**EXERCISE TASK:** Please pull out each line of the entries below that contains the string "Switch", and copy those lines in their original order.

**DATA TO PROCESS:**
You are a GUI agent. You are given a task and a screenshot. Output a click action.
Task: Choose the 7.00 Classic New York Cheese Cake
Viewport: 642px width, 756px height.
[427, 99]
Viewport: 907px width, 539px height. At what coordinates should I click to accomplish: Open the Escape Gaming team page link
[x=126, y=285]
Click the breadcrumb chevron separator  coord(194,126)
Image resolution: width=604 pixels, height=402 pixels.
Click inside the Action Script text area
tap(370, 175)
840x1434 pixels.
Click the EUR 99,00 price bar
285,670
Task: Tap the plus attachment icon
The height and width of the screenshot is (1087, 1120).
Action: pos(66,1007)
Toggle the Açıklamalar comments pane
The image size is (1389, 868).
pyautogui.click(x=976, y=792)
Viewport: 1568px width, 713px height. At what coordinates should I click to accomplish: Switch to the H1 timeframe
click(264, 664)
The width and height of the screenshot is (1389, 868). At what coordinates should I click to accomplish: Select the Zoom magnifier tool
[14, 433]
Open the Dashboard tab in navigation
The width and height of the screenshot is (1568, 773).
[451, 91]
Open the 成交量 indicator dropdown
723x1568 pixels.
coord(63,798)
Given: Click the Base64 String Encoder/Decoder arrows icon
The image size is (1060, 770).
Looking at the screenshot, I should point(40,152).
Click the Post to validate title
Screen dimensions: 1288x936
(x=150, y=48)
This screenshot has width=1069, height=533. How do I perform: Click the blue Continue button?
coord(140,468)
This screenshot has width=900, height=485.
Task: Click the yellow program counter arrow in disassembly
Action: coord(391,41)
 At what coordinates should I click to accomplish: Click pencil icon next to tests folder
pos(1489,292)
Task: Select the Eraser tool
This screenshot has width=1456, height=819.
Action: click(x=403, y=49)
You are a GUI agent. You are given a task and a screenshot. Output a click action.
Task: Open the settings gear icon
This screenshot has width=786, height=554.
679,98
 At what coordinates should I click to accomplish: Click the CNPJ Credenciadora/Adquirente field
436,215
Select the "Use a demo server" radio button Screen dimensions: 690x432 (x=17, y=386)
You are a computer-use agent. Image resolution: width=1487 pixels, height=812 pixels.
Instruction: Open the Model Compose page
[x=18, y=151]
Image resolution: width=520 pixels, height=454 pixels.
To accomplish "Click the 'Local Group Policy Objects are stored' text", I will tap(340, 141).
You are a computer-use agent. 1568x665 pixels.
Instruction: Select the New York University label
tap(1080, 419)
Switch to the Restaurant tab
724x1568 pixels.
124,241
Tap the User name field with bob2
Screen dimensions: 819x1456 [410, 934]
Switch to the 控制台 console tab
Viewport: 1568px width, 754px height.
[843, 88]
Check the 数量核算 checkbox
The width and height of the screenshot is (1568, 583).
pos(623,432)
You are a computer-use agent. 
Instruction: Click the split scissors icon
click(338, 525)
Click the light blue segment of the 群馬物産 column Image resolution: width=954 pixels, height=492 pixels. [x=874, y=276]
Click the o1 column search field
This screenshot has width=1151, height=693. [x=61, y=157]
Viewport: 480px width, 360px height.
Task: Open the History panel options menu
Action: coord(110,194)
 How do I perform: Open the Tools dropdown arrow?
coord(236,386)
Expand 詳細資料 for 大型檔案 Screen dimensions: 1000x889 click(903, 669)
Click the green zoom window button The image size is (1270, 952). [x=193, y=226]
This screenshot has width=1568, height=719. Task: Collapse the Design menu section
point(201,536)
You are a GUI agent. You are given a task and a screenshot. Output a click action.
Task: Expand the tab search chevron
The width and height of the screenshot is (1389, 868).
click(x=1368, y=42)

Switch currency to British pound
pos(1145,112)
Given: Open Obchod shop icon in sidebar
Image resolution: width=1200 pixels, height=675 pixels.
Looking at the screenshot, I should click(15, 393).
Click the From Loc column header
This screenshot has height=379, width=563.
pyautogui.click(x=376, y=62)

**RESULT OF THE EXERCISE:**
Viewport: 1568px width, 713px height. At what coordinates should I click to accomplish: Switch to the H1 timeframe
Switch to the Restaurant tab
Switch to the 控制台 console tab
Switch currency to British pound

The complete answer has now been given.